Collected data

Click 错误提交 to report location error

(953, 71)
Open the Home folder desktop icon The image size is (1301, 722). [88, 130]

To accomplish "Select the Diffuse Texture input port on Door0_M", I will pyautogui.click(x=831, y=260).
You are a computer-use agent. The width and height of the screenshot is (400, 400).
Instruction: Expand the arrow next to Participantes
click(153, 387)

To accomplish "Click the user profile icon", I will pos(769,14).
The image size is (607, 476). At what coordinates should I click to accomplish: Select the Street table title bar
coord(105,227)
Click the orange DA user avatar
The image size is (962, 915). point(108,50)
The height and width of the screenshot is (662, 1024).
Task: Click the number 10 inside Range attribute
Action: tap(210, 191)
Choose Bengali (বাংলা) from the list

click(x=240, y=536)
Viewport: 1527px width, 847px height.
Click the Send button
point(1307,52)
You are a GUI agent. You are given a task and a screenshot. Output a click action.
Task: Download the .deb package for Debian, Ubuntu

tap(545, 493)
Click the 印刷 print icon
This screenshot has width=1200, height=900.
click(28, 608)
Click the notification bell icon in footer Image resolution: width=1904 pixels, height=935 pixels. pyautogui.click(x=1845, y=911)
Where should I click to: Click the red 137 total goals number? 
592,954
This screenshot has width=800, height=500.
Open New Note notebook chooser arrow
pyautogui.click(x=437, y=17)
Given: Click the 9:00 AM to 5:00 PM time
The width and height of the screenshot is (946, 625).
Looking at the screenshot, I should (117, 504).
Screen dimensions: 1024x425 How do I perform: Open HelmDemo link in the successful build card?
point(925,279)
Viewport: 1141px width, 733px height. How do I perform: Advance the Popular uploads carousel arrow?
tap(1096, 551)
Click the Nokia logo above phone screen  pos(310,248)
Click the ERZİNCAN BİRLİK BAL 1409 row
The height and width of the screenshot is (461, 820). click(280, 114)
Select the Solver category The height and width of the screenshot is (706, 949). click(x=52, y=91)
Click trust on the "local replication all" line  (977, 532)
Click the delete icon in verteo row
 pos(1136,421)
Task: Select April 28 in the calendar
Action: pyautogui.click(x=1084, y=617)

**YOUR OBJECTIVE:**
Reproduce the data exactly, altering nothing.

**EXERCISE RESULT:**
Click 错误提交 to report location error

(953, 71)
Open the Home folder desktop icon The image size is (1301, 722). [88, 130]

To accomplish "Select the Diffuse Texture input port on Door0_M", I will pyautogui.click(x=831, y=260).
You are a computer-use agent. The width and height of the screenshot is (400, 400).
Instruction: Expand the arrow next to Participantes
click(153, 387)

To accomplish "Click the user profile icon", I will pos(769,14).
The image size is (607, 476). At what coordinates should I click to accomplish: Select the Street table title bar
coord(105,227)
Click the orange DA user avatar
The image size is (962, 915). point(108,50)
The height and width of the screenshot is (662, 1024).
Task: Click the number 10 inside Range attribute
Action: tap(210, 191)
Choose Bengali (বাংলা) from the list

click(x=240, y=536)
Viewport: 1527px width, 847px height.
Click the Send button
point(1307,52)
You are a GUI agent. You are given a task and a screenshot. Output a click action.
Task: Download the .deb package for Debian, Ubuntu

tap(545, 493)
Click the 印刷 print icon
This screenshot has width=1200, height=900.
click(28, 608)
Click the notification bell icon in footer Image resolution: width=1904 pixels, height=935 pixels. pyautogui.click(x=1845, y=911)
Where should I click to: Click the red 137 total goals number? 
592,954
This screenshot has width=800, height=500.
Open New Note notebook chooser arrow
pyautogui.click(x=437, y=17)
Given: Click the 9:00 AM to 5:00 PM time
The width and height of the screenshot is (946, 625).
Looking at the screenshot, I should (117, 504).
Screen dimensions: 1024x425 How do I perform: Open HelmDemo link in the successful build card?
point(925,279)
Viewport: 1141px width, 733px height. How do I perform: Advance the Popular uploads carousel arrow?
tap(1096, 551)
Click the Nokia logo above phone screen  pos(310,248)
Click the ERZİNCAN BİRLİK BAL 1409 row
The height and width of the screenshot is (461, 820). click(280, 114)
Select the Solver category The height and width of the screenshot is (706, 949). click(x=52, y=91)
Click trust on the "local replication all" line  (977, 532)
Click the delete icon in verteo row
 pos(1136,421)
Task: Select April 28 in the calendar
Action: pyautogui.click(x=1084, y=617)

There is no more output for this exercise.